## Извлечённый текст
Два таких момента помогают понять художественную природу и философский смысл постановки.

В самом начале на роскошный ковер из гвоздик выходит актер (это Лутц Фёрстер) и, глядя прямо в зал, в такт и унисон с песенкой Д. Гершвина "Мужчина, которого я люблю" переводит ее текст, а вер­нее — смысл... азбукой глухонемых. Вот оно — чудо рождения жеста из души человека, крик одиночества и жажды любви, облечецные в дви­жение, танец лицедея, в котором отчаяние обручается с надеждой...

В самом финале на подмостках, покрытых уже повядшими и ис­топтанными цветами, появляется актриса (это Анн Мартин). Она обра­щается к залу со словами о вечной смене времен года, о весенней траве, о пышной летней кроне деревьев, о сорванных осенним ветром листьях, о зимнем морозе. Говорит— и всякий раз всего одним жестом... пока­зывает нам все это. А затем один за другим выходят на сцену и под му­зыку повторяют ее жесты: трава, деревья, листья, холод, весна, лето, осень, зима — все участники этого спектакля, в котором веселье неред­ко сменялось грустью, но неизменно торжествовала раскрепощающая, праздничная, вдохновенная игра...

"Три сестры" Петера Штайна и "Гвоздики" Пины Бауш явились подлинным событием "Дней театра ФРГ в Москве". Они же обозначили явно преждевременную их кульминацию. Дело в том, что ни один из показанных им вослед семи спектаклей, на мой взгляд, не приблизился к их содержательному и художественному уровню. Вполне можно было понять те резоны, по которым та или иная работа оказалась включенной в фестивальную афишу, но трудно было с ними согласиться. Не изме­нили ли устроители фестиваля плодотворному и, думается, единственно правильному в данном случае принципу: наиболее характерное через самое выдающееся?

"Последняя лента" С. Беккета в театре Франкфурта-на-Майне. У этой постановки были все основания стать запоминающимся театраль­ным событием: интереснейший драматургический материал; режиссура Клауса Михаэля Грюбера, знакомого нам по блистательному моноспек­таклю "Дневник горничной Церлины" с Жанной Моро, наконец, — уча­стие одного из самых известных актеров немецкоязычной сцены Берн-хардта Минетти.

Да, перед нами отменная профессиональная работа. Однако во имя чего восьмидесятитрехлетний Минетти вслушивается в голос своего героя — в свой собственный голос, — запечатленный на магнитной ленте десятилетия назад? Как воспринимает эти позывные былого бек-кетовский индивидуалист, обрекший себя на комфортное эгоистическое одиночество и вот теперь пребывающий в состоянии глубокой и жалкой старости?

Увы, спектакль не дает ответа. И потому, вероятно, что режиссер уклоняется от сколько-нибудь внятного жанрового решения пьесы, и потому тем более, что маститый актер вовсе не играет встречу с про­шлым на самом пороге смерти. Минетти в буквальном смысле этого слова ничего не играет, невозмутимо проделывая ряд простейших реф­лекторных действий, как если бы его персонаж в духовном смысле умер до начала пьесы...

## Строки данных
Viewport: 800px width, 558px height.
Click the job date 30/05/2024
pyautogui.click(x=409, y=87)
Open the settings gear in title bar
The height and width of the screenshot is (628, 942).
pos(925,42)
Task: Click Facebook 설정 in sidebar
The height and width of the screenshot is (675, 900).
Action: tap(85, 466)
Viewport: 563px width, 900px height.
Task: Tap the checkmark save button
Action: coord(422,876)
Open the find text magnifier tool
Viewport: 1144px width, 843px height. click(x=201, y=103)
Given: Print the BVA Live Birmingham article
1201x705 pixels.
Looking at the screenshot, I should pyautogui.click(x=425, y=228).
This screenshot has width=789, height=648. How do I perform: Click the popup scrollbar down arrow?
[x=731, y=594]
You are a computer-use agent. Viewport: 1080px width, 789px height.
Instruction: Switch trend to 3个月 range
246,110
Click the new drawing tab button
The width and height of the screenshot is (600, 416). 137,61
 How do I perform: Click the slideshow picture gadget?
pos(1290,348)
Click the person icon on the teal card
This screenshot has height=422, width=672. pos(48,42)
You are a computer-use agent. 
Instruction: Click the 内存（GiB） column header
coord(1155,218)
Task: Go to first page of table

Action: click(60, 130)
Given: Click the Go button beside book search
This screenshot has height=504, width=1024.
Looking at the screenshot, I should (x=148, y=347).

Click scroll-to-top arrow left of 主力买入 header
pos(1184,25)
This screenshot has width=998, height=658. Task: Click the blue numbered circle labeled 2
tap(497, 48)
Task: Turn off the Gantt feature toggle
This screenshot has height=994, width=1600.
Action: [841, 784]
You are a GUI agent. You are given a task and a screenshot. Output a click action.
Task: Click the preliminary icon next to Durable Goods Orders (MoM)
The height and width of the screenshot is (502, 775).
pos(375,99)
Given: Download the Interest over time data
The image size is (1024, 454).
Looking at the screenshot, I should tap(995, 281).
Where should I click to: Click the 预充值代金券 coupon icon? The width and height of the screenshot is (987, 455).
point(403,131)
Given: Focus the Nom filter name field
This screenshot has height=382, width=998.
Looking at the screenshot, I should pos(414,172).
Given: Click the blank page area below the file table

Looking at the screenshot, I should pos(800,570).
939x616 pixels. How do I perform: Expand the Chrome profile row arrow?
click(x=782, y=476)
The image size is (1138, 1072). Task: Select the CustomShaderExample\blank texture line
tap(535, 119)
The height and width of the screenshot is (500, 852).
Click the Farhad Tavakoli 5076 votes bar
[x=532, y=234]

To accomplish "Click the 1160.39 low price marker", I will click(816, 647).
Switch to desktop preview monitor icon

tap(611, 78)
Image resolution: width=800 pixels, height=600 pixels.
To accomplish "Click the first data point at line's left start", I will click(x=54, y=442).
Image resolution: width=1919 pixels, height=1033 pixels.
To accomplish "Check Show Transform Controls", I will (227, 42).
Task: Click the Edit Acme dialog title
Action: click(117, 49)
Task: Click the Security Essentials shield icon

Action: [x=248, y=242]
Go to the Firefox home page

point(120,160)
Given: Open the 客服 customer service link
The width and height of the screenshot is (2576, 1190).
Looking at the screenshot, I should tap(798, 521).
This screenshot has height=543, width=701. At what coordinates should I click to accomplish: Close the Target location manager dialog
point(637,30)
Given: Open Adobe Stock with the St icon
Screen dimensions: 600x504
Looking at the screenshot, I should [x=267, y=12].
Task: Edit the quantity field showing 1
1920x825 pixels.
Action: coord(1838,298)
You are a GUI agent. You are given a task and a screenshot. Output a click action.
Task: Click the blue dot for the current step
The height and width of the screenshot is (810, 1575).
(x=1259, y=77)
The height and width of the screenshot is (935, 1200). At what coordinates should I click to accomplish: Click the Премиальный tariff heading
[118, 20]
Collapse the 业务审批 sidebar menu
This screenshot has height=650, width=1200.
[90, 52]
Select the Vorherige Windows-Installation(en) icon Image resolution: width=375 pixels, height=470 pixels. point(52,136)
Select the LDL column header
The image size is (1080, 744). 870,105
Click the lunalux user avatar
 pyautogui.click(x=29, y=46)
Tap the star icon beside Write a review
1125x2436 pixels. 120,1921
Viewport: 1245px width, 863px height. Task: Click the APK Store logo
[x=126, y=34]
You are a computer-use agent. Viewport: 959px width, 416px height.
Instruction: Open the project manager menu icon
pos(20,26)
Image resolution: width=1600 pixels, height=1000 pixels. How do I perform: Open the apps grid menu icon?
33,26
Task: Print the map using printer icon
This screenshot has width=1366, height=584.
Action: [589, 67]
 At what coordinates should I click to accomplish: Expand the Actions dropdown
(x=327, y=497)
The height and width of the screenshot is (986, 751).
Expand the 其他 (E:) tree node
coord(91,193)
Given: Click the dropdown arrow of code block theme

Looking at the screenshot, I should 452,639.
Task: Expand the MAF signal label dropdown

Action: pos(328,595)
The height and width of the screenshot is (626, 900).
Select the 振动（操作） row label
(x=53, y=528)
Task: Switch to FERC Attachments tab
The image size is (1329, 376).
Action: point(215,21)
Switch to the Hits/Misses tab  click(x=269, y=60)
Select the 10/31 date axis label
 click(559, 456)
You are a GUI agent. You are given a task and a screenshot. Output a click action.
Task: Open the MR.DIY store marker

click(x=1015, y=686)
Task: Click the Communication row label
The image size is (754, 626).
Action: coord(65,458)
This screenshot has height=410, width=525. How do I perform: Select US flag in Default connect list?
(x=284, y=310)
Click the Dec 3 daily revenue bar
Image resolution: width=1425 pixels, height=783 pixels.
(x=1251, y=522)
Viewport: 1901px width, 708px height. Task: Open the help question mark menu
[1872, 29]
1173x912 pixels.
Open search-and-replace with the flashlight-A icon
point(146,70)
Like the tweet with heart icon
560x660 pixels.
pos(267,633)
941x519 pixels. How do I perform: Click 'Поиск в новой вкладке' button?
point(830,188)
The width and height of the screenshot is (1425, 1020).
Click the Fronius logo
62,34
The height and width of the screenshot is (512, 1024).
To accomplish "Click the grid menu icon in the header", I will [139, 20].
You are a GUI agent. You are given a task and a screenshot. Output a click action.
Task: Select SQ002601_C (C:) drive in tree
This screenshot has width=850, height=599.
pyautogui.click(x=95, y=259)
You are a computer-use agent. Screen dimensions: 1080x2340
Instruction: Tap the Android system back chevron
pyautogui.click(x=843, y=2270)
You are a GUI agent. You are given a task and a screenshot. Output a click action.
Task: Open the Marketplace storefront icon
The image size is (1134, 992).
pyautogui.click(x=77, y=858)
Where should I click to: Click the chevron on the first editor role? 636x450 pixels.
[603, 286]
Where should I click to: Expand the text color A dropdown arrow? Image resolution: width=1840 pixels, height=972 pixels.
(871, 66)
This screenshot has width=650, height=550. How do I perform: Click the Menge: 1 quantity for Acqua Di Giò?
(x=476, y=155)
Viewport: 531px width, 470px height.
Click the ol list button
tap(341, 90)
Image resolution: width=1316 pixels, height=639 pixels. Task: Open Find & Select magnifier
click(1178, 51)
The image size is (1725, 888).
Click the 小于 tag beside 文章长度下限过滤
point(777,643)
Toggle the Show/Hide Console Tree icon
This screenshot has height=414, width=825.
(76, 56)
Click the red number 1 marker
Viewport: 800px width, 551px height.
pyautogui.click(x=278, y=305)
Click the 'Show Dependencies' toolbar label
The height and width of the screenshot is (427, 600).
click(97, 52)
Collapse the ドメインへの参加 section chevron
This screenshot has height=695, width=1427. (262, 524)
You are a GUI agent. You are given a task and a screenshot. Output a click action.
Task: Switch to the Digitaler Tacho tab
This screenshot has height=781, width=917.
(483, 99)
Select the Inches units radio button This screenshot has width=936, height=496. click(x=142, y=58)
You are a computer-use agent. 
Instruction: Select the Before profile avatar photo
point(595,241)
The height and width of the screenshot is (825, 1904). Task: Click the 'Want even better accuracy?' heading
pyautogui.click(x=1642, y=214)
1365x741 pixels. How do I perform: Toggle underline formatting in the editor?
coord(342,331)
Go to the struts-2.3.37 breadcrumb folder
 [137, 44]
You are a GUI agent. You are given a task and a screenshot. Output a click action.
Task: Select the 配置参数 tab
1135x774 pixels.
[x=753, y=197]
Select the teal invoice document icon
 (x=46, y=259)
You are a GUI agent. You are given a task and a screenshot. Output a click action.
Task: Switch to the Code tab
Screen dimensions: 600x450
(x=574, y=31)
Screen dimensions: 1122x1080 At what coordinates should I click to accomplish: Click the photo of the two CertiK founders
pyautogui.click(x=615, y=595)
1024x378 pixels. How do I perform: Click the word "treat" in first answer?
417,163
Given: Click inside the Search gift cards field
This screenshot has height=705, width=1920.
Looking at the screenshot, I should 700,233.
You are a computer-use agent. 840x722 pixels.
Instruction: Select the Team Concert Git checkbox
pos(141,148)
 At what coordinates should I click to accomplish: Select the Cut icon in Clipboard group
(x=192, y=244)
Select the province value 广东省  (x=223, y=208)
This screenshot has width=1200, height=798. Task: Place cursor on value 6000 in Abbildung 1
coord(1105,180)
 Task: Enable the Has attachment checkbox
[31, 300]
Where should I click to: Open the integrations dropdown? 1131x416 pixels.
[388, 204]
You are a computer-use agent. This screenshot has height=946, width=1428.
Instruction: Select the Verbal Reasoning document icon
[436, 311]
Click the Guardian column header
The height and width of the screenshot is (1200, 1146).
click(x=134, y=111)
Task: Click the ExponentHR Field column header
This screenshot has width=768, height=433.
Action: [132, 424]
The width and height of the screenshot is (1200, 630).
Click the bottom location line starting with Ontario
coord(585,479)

## Условие задания
Изложите в виде краткого списка абзац извлечённого текста, который начинается словами «"Последняя лента" С. Беккета», сохранив его основные сведения. Строки данных для выполнения задания не нужны.

## Ответ к заданию
Постановка «Последней ленты» С. Беккета в театре Франкфурта-на-Майне имела все основания стать запоминающимся театральным событием:
- интереснейший драматургический материал;
- режиссура Клауса Михаэля Грюбера, известного по блистательному моноспектаклю «Дневник горничной Церлины» с Жанной Моро;
- участие Бернхардта Минетти, одного из самых известных актёров немецкоязычной сцены.